Desde febrero de 2025, Bittensor también ha introducido el concepto de TAO dinámico. Cada subred tiene ahora su propio token Alpha, canjeable por TAO en mercados descentralizados. Estos tokens Alpha siguen la misma lógica de limitación y reducción a la mitad que el TAO, pero con una diferencia importante: solo la parte de tokens Alpha inyectada en los fondos de liquidez se ve afectada por la reducción de las emisiones.

¿Qué significa esto para el ecosistema Bittensor?

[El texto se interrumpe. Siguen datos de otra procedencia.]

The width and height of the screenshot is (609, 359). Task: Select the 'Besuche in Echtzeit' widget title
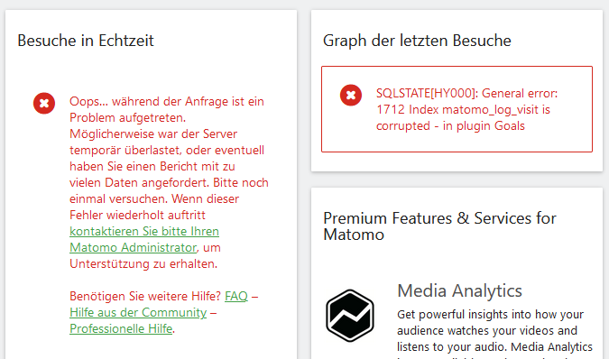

Este primer halving marca un punto de inflexión para Bittensor. La reducción de las emisiones tiene un efecto directo sobre la liquidez disponible en los fondos de las subredes. Menos TAO emitidos significa también menos TAO y Alpha inyectados diariamente. Sin embargo, no todos los actores se ven afectados de la misma manera. Las distribuciones de Alpha a los mineros, validadores y propietarios de subredes no se ven afectadas.

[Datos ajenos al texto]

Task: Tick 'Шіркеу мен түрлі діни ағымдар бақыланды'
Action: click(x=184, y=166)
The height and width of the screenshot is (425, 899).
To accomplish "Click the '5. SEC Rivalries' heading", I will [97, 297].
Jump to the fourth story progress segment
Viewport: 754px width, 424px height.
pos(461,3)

Para el TAO, al igual que para el BTC, la disminución de la inflación es una señal clara. Se crean menos tokens, mientras que la demanda de servicios relacionados con la inteligencia artificial sigue aumentando.
Esta nueva configuración favorece a las subredes más antiguas. Lanzadas antes del halving, se han beneficiado de varios meses, incluso años, de inyecciones de liquidez más elevadas. Por el contrario, las nuevas subredes tendrán que lidiar con flujos más limitados, lo que hará que la competencia sea más exigente.

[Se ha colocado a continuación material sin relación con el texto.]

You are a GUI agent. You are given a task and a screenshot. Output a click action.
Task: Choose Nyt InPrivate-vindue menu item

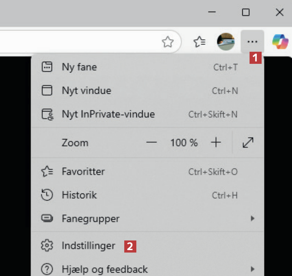pos(108,114)
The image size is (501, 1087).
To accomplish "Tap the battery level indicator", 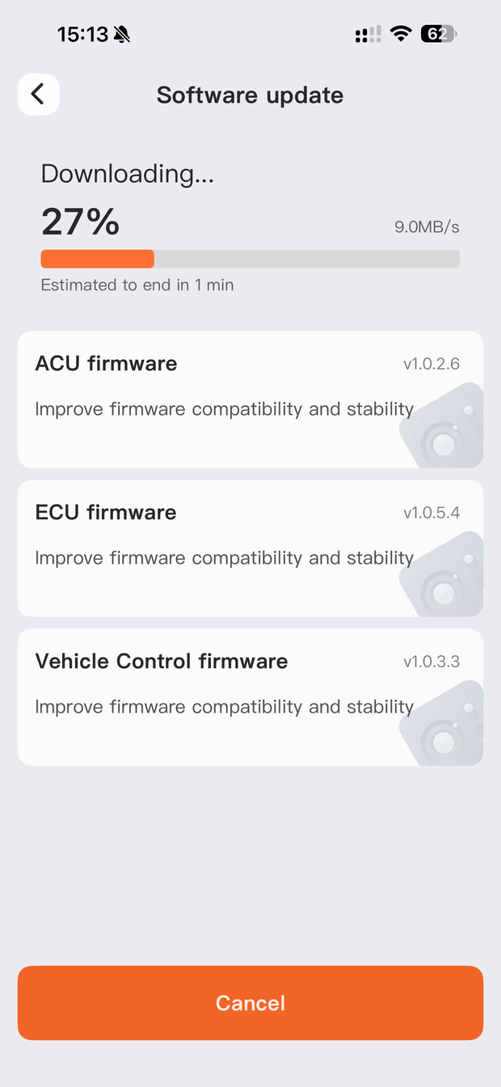I will [439, 34].
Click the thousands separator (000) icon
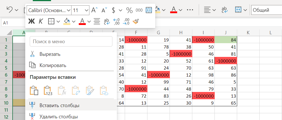Screen dimensions: 282x120 pyautogui.click(x=139, y=10)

Sin embargo, este cambio no está exento de riesgos. Una liquidez más escasa puede acentuar las diferencias entre las subredes más eficaces y los proyectos menos sólidos. Los errores de diseño, la falta de uso real o una mala asignación del capital serán más difíciles de ocultar. La red está entrando gradualmente en una fase de eficiencia en lugar de expansión rápida.
Además, una reducción de las recompensas en TAO podría desanimar a los mineros y validadores de pequeño tamaño, lo que provocaría una centralización de estas actividades por parte de los grandes actores.
Lo que hay que recordar
El primer halving de Bittensor no es un evento a corto plazo. No es una señal inmediata del mercado ni una promesa de subida instantánea del precio del TAO. Al reducir la inflación y mantener los incentivos, Bittensor inicia una transición hacia un ecosistema más maduro, en el que el valor se basa más en el uso real y el rendimiento de las subredes. Al igual que con Bitcoin en sus inicios, los efectos de este halving se medirán con el tiempo.